START SOURCE INFORMATION

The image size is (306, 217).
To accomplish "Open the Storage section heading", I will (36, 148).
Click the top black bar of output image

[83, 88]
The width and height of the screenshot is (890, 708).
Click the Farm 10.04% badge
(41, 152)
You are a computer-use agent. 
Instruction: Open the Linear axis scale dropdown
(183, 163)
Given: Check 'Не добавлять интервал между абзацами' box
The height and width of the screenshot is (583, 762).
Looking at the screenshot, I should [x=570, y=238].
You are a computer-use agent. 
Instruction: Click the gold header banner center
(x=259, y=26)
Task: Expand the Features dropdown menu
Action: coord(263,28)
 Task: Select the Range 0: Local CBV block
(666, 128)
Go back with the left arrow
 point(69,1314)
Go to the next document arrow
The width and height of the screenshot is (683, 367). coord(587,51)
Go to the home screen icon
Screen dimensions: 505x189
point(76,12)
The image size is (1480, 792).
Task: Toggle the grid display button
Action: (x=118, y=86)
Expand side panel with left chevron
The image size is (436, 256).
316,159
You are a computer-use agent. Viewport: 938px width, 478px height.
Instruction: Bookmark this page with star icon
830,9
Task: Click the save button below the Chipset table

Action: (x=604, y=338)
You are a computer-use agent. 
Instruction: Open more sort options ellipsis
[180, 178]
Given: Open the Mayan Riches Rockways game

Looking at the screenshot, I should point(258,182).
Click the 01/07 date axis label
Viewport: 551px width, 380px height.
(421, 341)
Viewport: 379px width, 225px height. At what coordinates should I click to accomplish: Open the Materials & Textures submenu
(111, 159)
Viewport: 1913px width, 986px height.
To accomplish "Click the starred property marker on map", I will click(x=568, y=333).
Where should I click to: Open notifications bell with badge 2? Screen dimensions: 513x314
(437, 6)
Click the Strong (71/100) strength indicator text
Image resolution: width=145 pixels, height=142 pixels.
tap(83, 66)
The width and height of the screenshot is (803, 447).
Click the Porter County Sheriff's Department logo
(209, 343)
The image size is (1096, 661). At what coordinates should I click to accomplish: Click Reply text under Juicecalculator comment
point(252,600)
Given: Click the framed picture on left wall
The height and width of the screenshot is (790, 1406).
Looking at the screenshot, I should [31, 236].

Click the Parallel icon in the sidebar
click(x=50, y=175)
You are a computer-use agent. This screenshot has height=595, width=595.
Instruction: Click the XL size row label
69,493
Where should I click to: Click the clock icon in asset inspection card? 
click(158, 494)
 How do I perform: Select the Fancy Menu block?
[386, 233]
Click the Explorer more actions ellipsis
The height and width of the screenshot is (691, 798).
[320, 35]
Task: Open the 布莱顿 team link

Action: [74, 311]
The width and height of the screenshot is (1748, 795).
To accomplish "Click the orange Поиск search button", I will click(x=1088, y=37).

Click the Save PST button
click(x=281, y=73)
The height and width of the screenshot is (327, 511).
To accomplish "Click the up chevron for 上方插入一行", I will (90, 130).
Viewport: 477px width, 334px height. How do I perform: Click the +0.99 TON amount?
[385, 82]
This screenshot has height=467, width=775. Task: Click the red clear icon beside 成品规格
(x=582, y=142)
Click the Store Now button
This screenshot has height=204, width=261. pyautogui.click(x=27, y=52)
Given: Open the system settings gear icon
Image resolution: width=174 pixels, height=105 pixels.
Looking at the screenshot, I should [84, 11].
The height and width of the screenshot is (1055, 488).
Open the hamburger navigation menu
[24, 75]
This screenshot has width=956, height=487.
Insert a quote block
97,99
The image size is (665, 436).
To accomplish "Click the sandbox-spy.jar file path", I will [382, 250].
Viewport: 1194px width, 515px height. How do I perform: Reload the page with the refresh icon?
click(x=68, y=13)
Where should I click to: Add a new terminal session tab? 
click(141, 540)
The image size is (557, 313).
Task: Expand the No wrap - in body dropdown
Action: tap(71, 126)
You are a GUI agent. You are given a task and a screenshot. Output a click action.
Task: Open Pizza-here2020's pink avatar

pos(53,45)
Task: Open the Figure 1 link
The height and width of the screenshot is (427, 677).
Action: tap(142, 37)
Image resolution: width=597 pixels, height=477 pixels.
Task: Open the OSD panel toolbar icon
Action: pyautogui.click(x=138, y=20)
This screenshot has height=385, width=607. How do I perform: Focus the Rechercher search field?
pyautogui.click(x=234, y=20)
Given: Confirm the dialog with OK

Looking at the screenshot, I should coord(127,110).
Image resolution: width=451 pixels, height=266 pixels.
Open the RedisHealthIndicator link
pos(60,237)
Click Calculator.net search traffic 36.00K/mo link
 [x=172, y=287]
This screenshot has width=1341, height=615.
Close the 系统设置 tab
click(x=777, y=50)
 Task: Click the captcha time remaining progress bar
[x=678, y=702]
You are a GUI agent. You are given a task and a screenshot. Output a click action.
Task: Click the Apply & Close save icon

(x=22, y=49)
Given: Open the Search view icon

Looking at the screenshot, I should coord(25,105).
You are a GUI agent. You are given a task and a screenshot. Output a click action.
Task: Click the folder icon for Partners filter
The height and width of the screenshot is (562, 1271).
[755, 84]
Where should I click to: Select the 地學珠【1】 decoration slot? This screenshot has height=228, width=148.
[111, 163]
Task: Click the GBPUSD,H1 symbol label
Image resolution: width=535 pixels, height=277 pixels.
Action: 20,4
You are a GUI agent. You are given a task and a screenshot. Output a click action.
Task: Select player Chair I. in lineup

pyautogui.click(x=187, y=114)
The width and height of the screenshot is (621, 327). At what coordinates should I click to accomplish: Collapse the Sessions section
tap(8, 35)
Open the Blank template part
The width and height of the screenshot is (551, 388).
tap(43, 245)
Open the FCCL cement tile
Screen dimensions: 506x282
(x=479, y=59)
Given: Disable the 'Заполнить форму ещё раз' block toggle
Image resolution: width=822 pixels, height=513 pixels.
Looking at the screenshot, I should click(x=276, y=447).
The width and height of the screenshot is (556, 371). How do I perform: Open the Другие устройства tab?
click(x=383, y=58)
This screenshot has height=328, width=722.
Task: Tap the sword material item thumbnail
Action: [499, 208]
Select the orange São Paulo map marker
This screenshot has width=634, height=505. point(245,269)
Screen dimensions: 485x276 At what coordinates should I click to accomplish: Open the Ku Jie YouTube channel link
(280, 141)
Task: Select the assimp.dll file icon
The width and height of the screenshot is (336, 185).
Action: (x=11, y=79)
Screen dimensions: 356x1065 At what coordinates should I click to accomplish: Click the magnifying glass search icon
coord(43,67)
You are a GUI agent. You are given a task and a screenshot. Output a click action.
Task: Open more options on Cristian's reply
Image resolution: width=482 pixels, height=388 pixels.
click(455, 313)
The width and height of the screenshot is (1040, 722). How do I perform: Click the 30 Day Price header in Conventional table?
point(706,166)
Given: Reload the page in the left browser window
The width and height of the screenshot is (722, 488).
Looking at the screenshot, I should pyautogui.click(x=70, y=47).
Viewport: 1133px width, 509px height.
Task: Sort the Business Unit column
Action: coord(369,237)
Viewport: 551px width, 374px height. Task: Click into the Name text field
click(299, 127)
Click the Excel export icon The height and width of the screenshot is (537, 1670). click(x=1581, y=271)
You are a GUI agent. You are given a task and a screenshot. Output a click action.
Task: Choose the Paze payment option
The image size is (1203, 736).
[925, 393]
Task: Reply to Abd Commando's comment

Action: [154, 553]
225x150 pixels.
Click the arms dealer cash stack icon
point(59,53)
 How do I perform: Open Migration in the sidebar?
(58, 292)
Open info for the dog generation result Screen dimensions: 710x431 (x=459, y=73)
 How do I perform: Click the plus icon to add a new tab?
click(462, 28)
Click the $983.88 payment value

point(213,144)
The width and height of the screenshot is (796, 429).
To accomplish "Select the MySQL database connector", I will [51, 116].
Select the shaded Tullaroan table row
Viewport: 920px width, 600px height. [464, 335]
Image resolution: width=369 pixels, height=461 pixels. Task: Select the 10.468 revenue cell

END SOURCE INFORMATION

YOUR ASSIGNMENT: The line containing "The image size is (1203, 736)." and every line after it, through the end of the records above: output exactly those, and nothing else.

SOLUTION:
The image size is (1203, 736).
[925, 393]
Task: Reply to Abd Commando's comment

Action: [154, 553]
225x150 pixels.
Click the arms dealer cash stack icon
point(59,53)
 How do I perform: Open Migration in the sidebar?
(58, 292)
Open info for the dog generation result Screen dimensions: 710x431 (x=459, y=73)
 How do I perform: Click the plus icon to add a new tab?
click(462, 28)
Click the $983.88 payment value

point(213,144)
The width and height of the screenshot is (796, 429).
To accomplish "Select the MySQL database connector", I will [51, 116].
Select the shaded Tullaroan table row
Viewport: 920px width, 600px height. [464, 335]
Image resolution: width=369 pixels, height=461 pixels. Task: Select the 10.468 revenue cell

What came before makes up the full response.